▸ **WORK REQUEST**:
When a line of the records contains "agent", copy it.

▸ **MATERIAL FOR THIS EXERCISE**:

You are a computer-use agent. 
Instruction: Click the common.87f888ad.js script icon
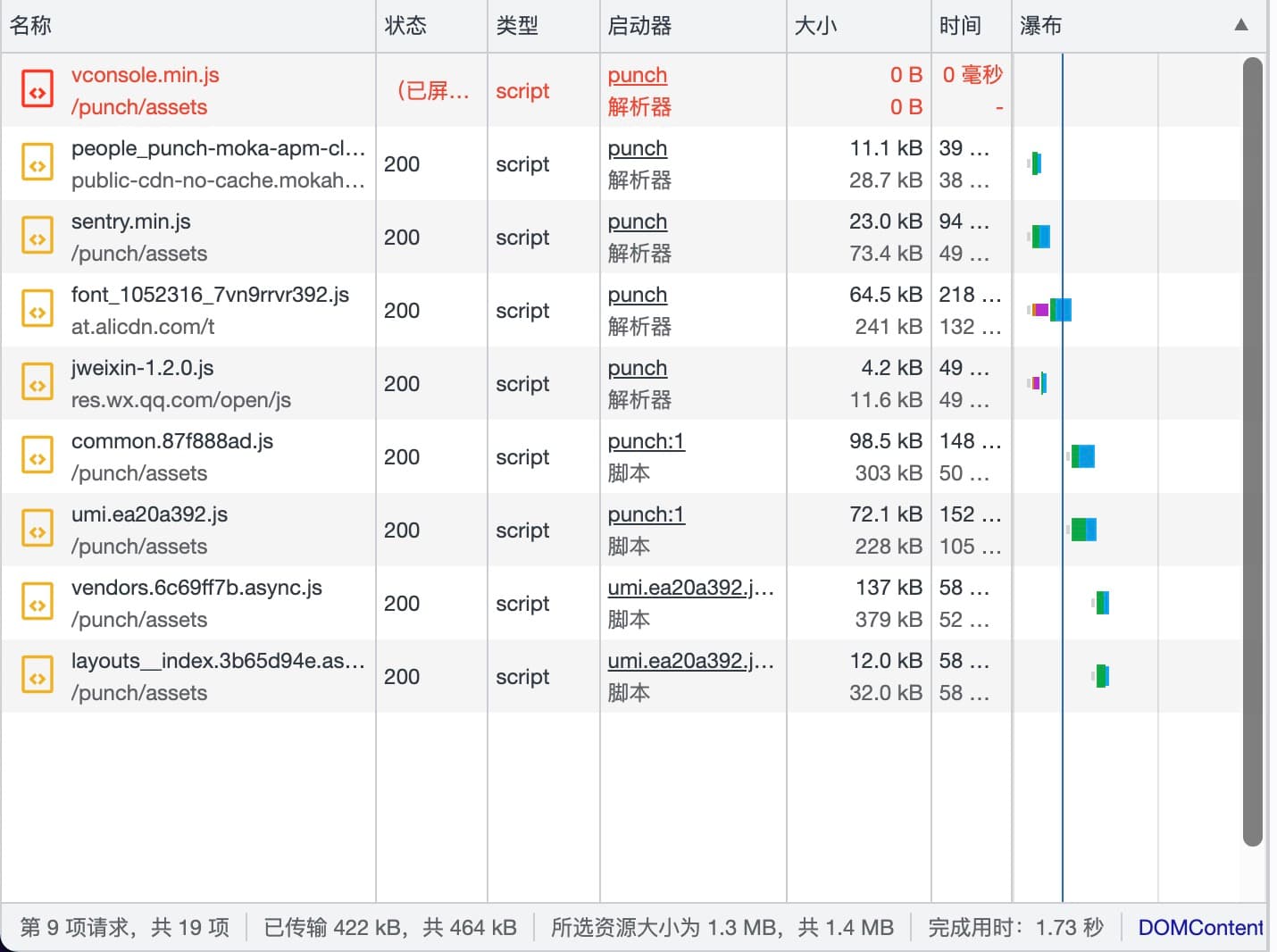(38, 457)
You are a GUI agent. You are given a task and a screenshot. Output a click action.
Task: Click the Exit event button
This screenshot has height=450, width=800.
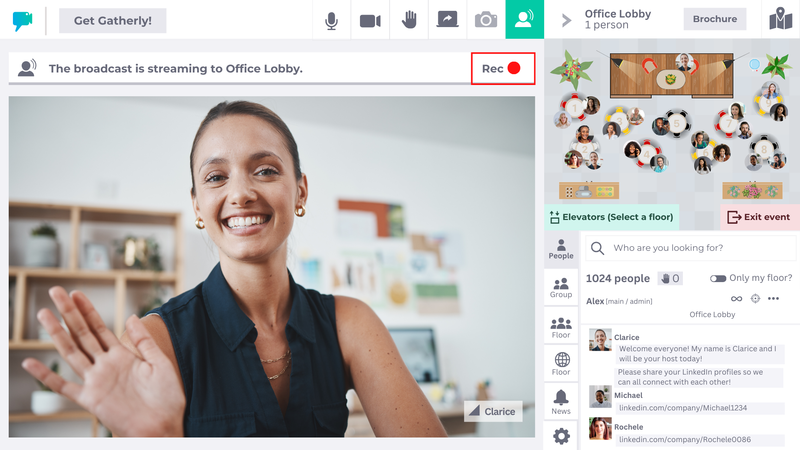click(x=759, y=217)
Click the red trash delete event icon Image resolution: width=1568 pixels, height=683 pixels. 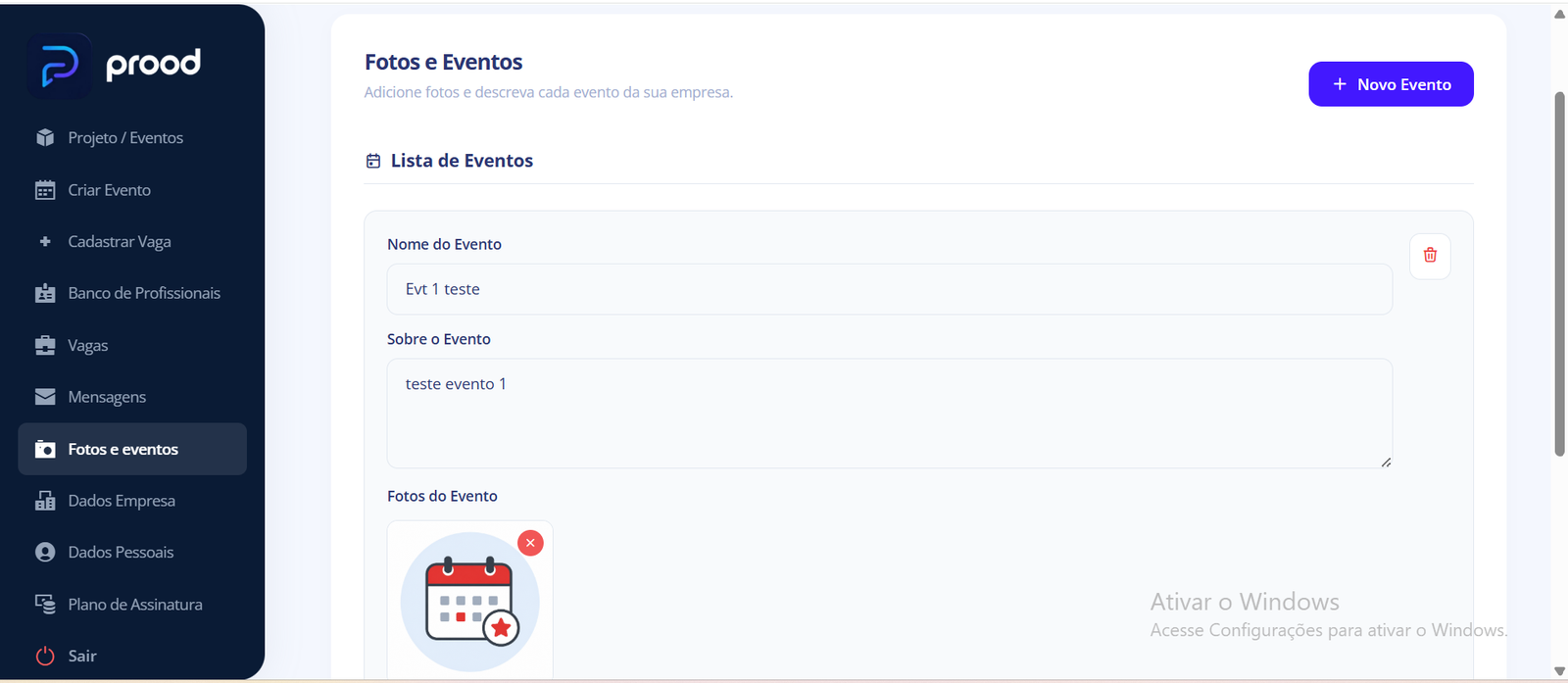(1430, 256)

▸ **WRITTEN SOLUTION**:
You are a computer-use agent. 
You are a GUI agent. You are given a task and a screenshot. Output a click action.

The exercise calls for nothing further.